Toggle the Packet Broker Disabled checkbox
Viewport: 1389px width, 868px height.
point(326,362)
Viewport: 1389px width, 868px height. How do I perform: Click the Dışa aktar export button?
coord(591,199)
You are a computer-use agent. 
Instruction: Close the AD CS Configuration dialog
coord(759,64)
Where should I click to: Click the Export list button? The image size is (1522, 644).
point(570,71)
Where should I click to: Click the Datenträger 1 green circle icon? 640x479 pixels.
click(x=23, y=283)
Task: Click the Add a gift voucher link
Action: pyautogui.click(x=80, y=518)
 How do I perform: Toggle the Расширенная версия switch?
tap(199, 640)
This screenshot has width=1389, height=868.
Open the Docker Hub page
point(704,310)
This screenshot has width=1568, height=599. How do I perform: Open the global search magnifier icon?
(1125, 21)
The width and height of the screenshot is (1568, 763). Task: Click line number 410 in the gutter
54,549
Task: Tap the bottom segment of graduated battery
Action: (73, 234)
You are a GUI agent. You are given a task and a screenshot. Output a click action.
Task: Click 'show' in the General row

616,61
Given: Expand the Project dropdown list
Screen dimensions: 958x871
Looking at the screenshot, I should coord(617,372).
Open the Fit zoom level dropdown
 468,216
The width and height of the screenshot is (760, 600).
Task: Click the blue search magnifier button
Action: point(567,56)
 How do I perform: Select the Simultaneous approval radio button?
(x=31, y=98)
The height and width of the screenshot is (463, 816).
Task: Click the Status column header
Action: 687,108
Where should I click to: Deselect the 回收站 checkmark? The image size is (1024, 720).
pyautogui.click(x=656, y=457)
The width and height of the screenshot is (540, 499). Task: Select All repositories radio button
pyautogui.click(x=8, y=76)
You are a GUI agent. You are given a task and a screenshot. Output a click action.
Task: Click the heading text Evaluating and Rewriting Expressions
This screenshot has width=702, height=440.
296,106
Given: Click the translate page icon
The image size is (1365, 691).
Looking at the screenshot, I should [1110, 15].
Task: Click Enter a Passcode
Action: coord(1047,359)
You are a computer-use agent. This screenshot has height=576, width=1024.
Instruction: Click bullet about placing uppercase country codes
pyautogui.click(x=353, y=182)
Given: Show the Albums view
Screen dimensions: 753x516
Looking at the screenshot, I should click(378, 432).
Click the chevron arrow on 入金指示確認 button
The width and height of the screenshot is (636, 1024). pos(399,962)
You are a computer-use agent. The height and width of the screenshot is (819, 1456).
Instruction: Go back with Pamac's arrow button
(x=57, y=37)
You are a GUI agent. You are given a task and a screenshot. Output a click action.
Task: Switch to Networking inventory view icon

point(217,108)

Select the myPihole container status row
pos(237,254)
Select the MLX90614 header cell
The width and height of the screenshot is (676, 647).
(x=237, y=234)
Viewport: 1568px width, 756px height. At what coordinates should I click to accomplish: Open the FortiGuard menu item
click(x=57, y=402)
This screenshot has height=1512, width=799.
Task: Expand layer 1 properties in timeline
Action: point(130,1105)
##############################
▶ Problem statement
Reproduce all of the records above, substituting "desktop automation agent" for every occurrence of "computer-use agent" and leaving everything else unchanged.

▶ Solution to the exercise
Toggle the Packet Broker Disabled checkbox
Viewport: 1389px width, 868px height.
point(326,362)
Viewport: 1389px width, 868px height. How do I perform: Click the Dışa aktar export button?
coord(591,199)
You are a desktop automation agent. 
Instruction: Close the AD CS Configuration dialog
coord(759,64)
Where should I click to: Click the Export list button? The image size is (1522, 644).
point(570,71)
Where should I click to: Click the Datenträger 1 green circle icon? 640x479 pixels.
click(x=23, y=283)
Task: Click the Add a gift voucher link
Action: pyautogui.click(x=80, y=518)
 How do I perform: Toggle the Расширенная версия switch?
tap(199, 640)
This screenshot has width=1389, height=868.
Open the Docker Hub page
point(704,310)
This screenshot has width=1568, height=599. How do I perform: Open the global search magnifier icon?
(1125, 21)
The width and height of the screenshot is (1568, 763). Task: Click line number 410 in the gutter
54,549
Task: Tap the bottom segment of graduated battery
Action: (73, 234)
You are a GUI agent. You are given a task and a screenshot. Output a click action.
Task: Click 'show' in the General row

616,61
Given: Expand the Project dropdown list
Screen dimensions: 958x871
Looking at the screenshot, I should coord(617,372).
Open the Fit zoom level dropdown
 468,216
The width and height of the screenshot is (760, 600).
Task: Click the blue search magnifier button
Action: point(567,56)
 How do I perform: Select the Simultaneous approval radio button?
(x=31, y=98)
The height and width of the screenshot is (463, 816).
Task: Click the Status column header
Action: 687,108
Where should I click to: Deselect the 回收站 checkmark? The image size is (1024, 720).
pyautogui.click(x=656, y=457)
The width and height of the screenshot is (540, 499). Task: Select All repositories radio button
pyautogui.click(x=8, y=76)
You are a GUI agent. You are given a task and a screenshot. Output a click action.
Task: Click the heading text Evaluating and Rewriting Expressions
This screenshot has width=702, height=440.
296,106
Given: Click the translate page icon
The image size is (1365, 691).
Looking at the screenshot, I should [1110, 15].
Task: Click Enter a Passcode
Action: coord(1047,359)
You are a desktop automation agent. This screenshot has height=576, width=1024.
Instruction: Click bullet about placing uppercase country codes
pyautogui.click(x=353, y=182)
Given: Show the Albums view
Screen dimensions: 753x516
Looking at the screenshot, I should click(378, 432).
Click the chevron arrow on 入金指示確認 button
The width and height of the screenshot is (636, 1024). pos(399,962)
You are a desktop automation agent. The height and width of the screenshot is (819, 1456).
Instruction: Go back with Pamac's arrow button
(x=57, y=37)
You are a GUI agent. You are given a task and a screenshot. Output a click action.
Task: Switch to Networking inventory view icon

point(217,108)

Select the myPihole container status row
pos(237,254)
Select the MLX90614 header cell
The width and height of the screenshot is (676, 647).
(x=237, y=234)
Viewport: 1568px width, 756px height. At what coordinates should I click to accomplish: Open the FortiGuard menu item
click(x=57, y=402)
This screenshot has height=1512, width=799.
Task: Expand layer 1 properties in timeline
Action: point(130,1105)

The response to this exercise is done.